Out of a sidelined, colonial-era expedition in Africa comes a new history of cruelty, deception and adventure from the author of The Lost Pianos of Siberia.
History and travelogue combine wonderfully in this tale of colonial plunder and hubris .... Luminous ... Reflective, watchful, calm, Roberts is such a vivid travel writer that you forget what a brilliant historian she is. She has the water-diviner’s gift for stories in unlikely places. And then, through research in archives as well as on the ground, for uncovering sparky details that bring the story to life ... Her narrative [has] a glow of sympathetic charm ... It is Robert’s thoughtful reactions to these events in places where they happened, sometimes under the very same trees, that give her book its power ... [An] ugly story is made bearable by her warm, beautiful writing, and equally warm human encounters.
[Roberts] has an eye for the encounter but struggles to connect the parallel worlds of her narrative (past and present, Europe and Africa) ... Ms. Roberts’s pachydermal pursuit is a wild-goose chase with elements of the shaggy-dog story. She never shows why the quartet of elephants might reveal how 'European imperialism had unfolded on the African continent' ... There are also more howlers here than in the forest at twilight.

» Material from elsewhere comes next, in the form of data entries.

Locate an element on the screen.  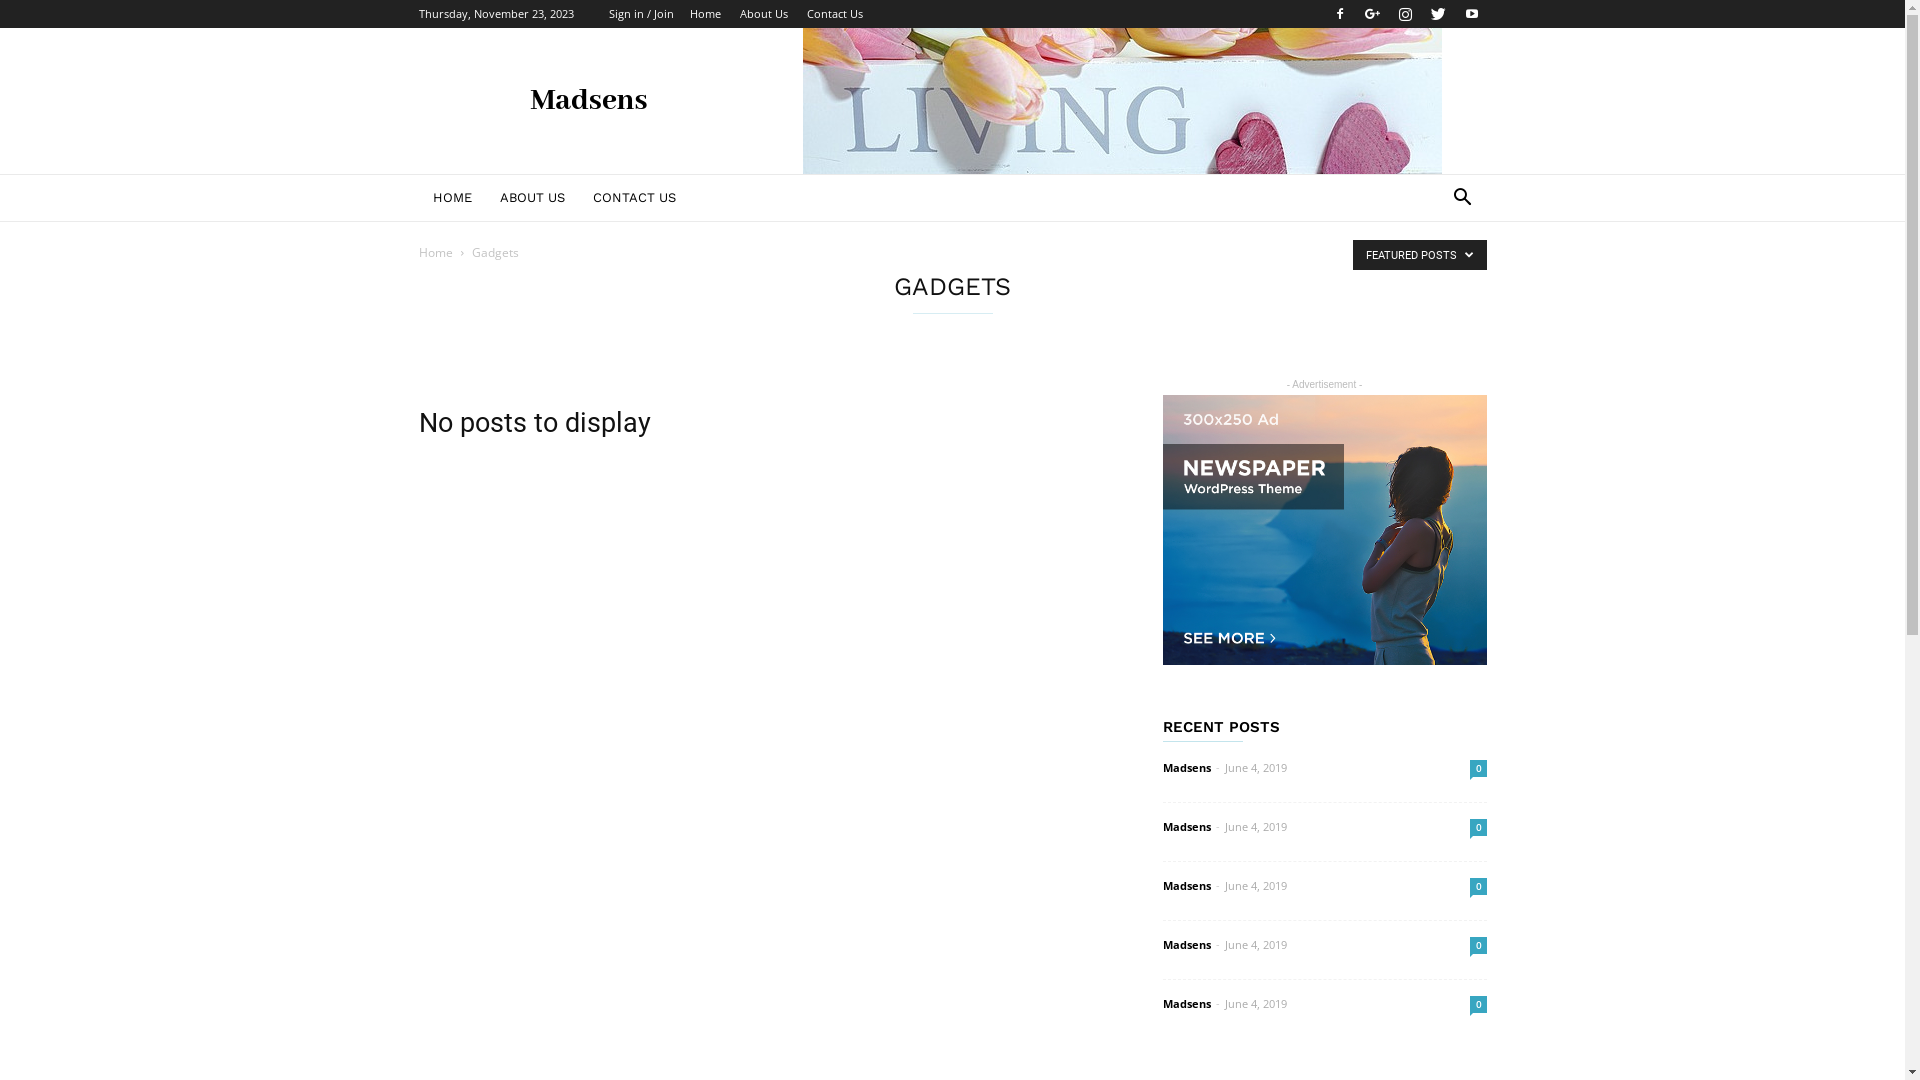
0 is located at coordinates (1478, 828).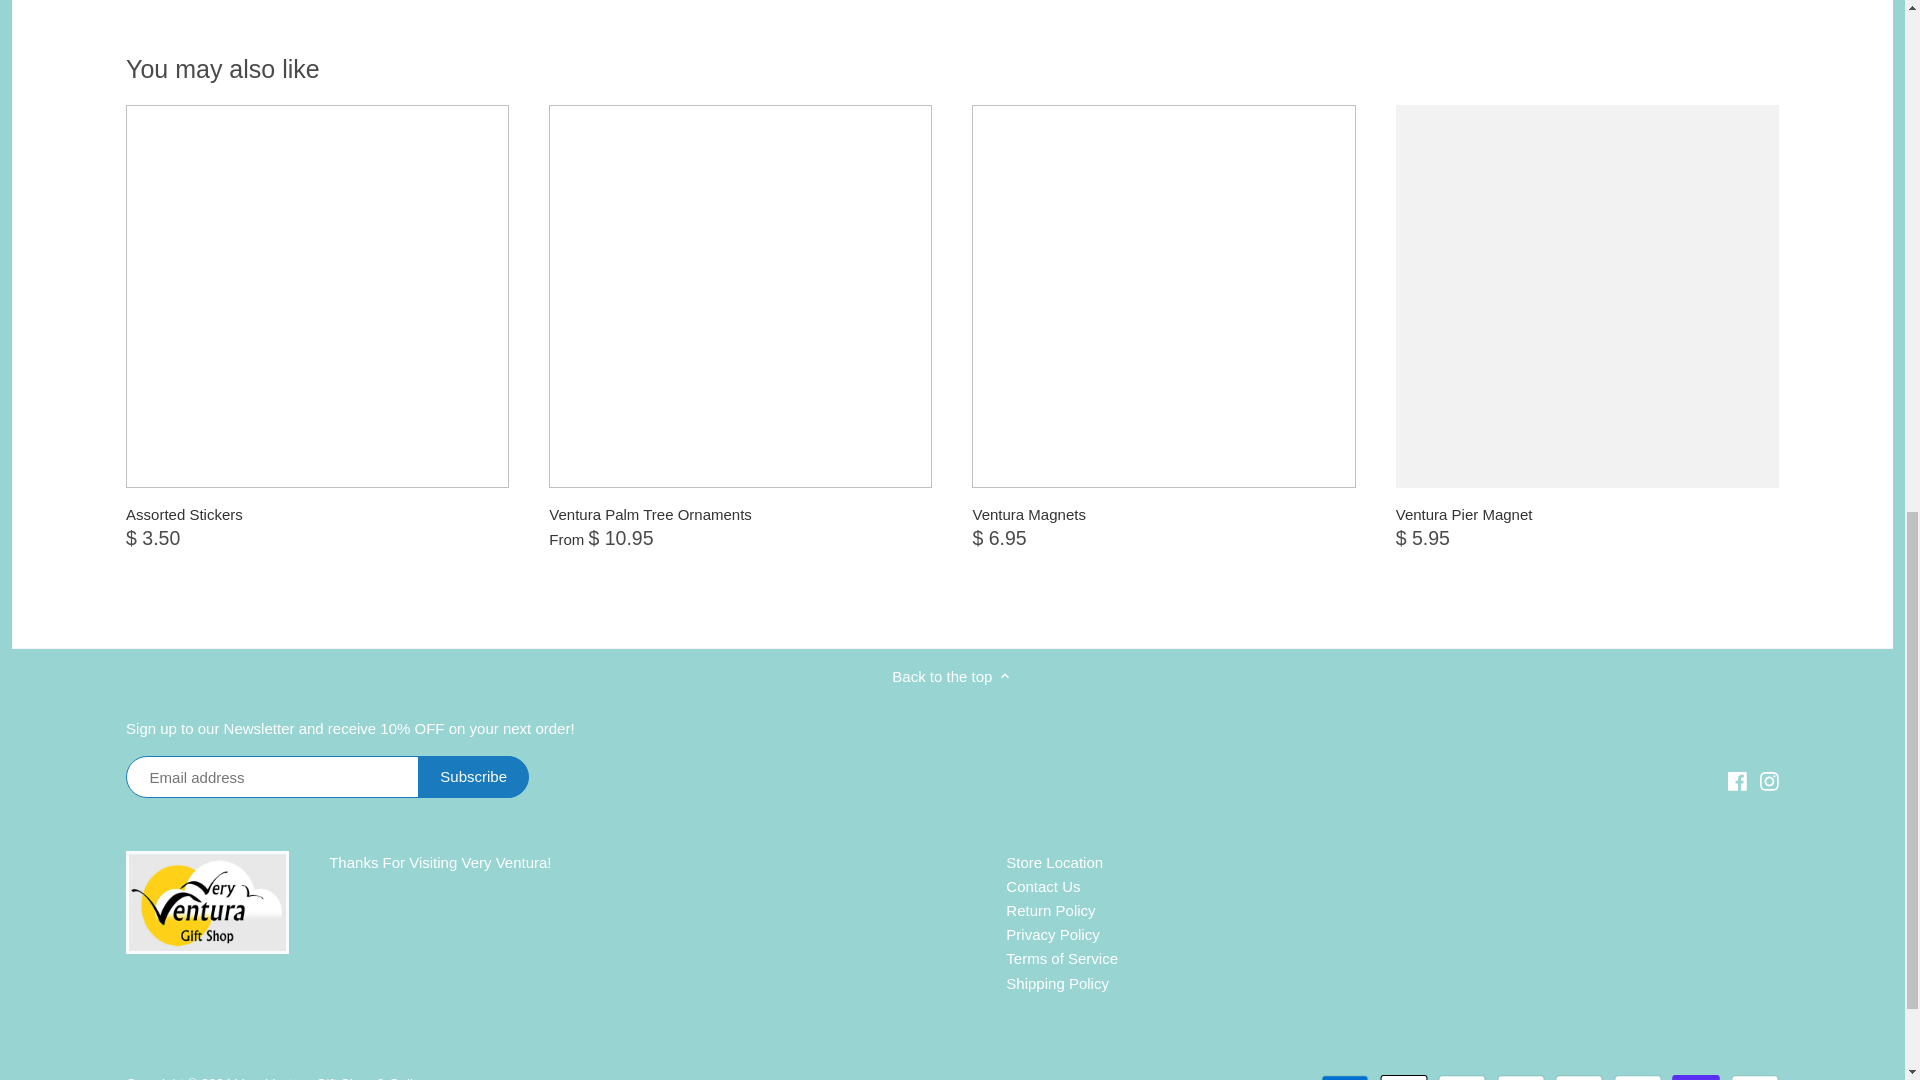 The width and height of the screenshot is (1920, 1080). I want to click on American Express, so click(1344, 1077).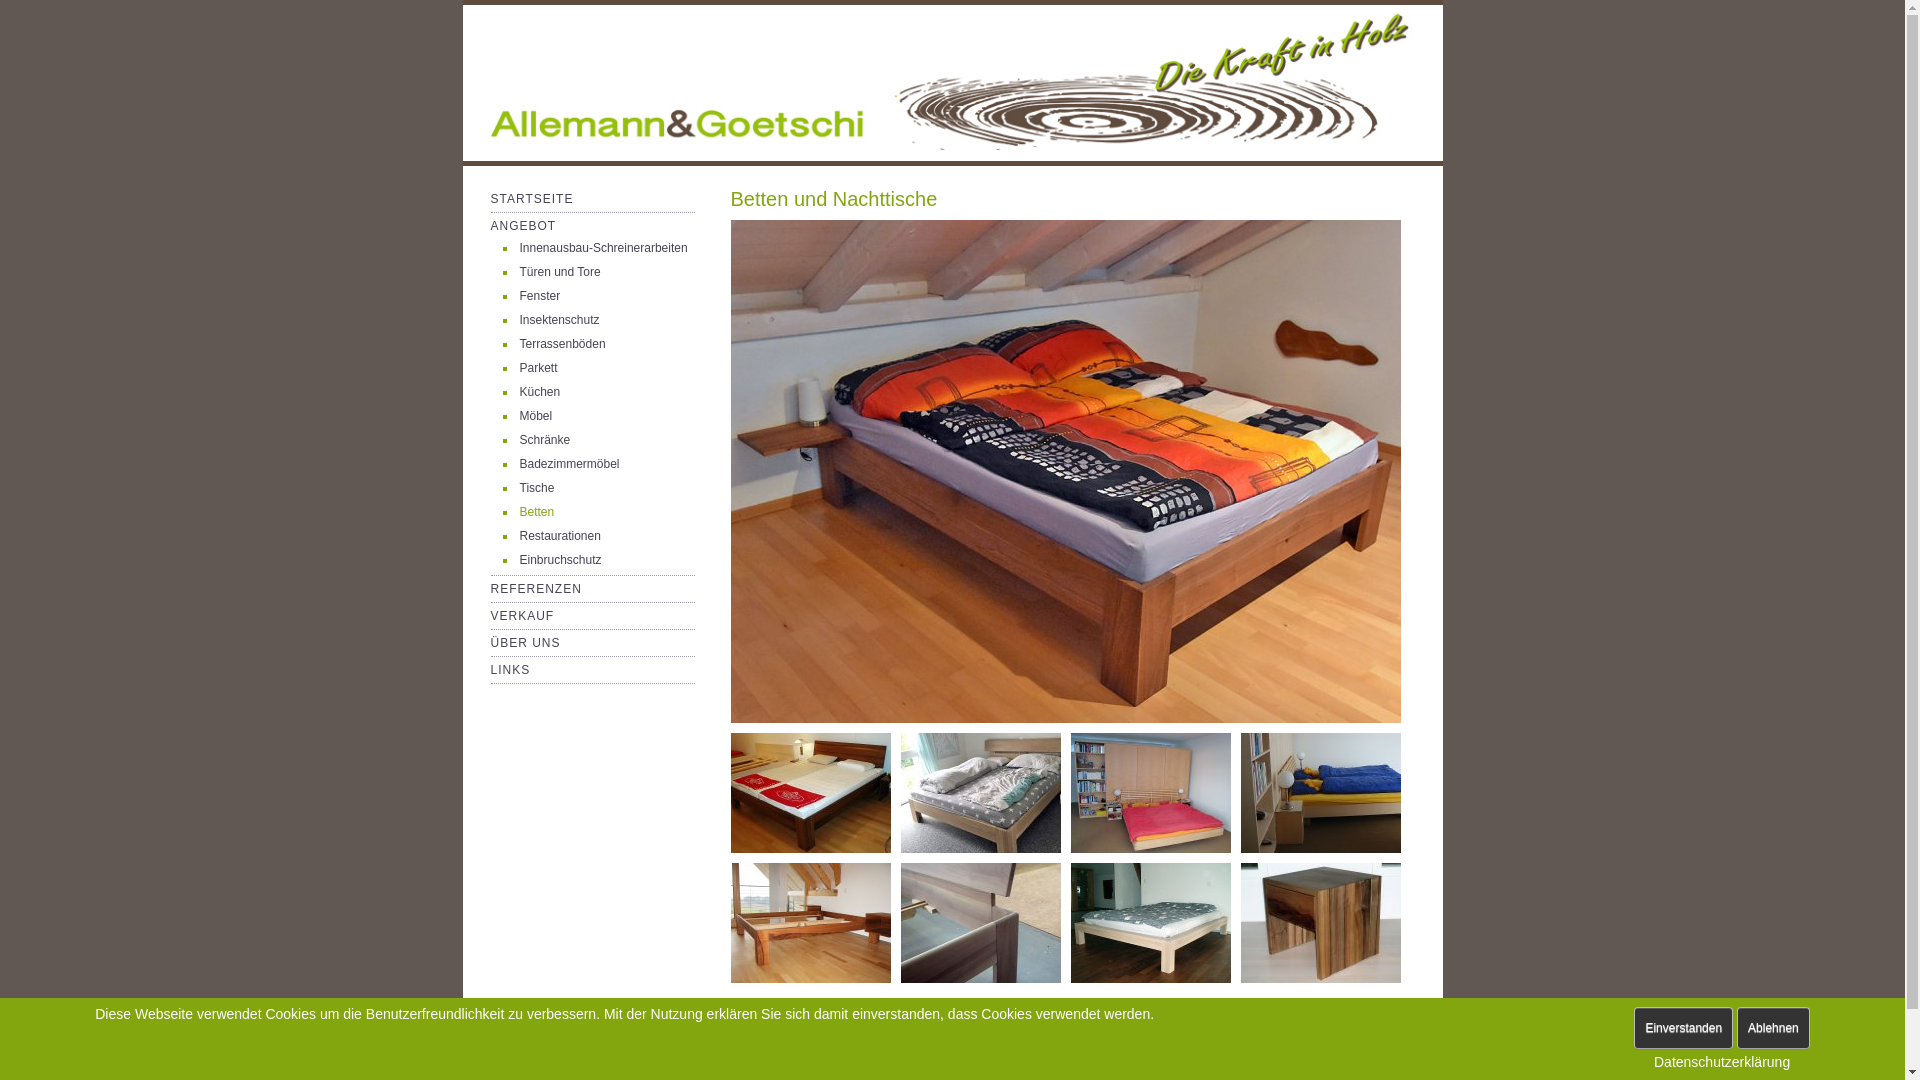 This screenshot has width=1920, height=1080. Describe the element at coordinates (540, 296) in the screenshot. I see `Fenster` at that location.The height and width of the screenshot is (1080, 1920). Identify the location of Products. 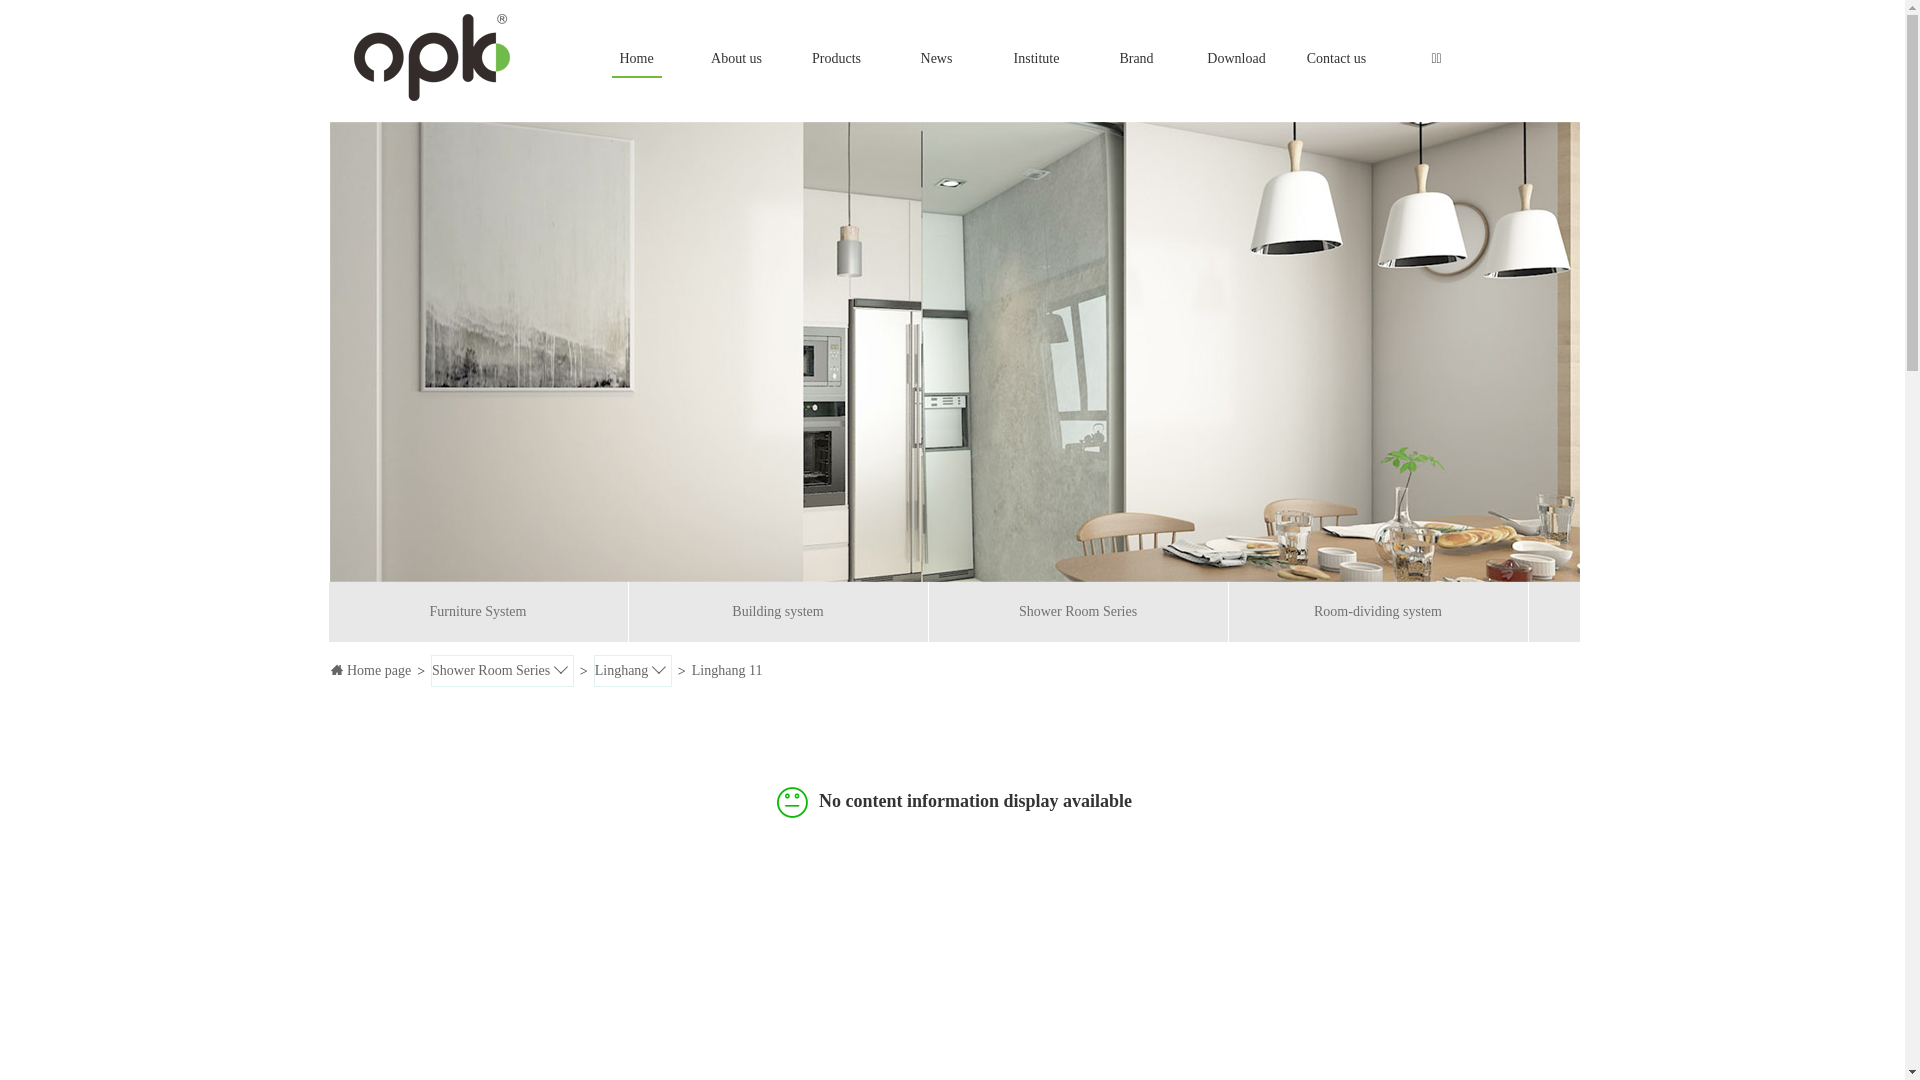
(836, 59).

Roberts...writes eloquently about the landscape at times, and A Training School for Elephants is an accessible primer on African colonial history and Leopold’s depredations ... Her contemporary journey through Tanzania is more troubling ... Roberts errs by looking for the past in the present and failing to fully engage with that present on its own terms ... Roberts has intriguing encounters—she’s good about arranging meetings with various tribal chiefs, for instance, but she gets a pithy quote or two and then she’s gone. What does it mean to be a chief in modern Tanzania? How does private and political life ebb and flow in this country 60-some years after independence? She doesn’t say, never staying long enough in any one community to learn what life really looks like for its people today.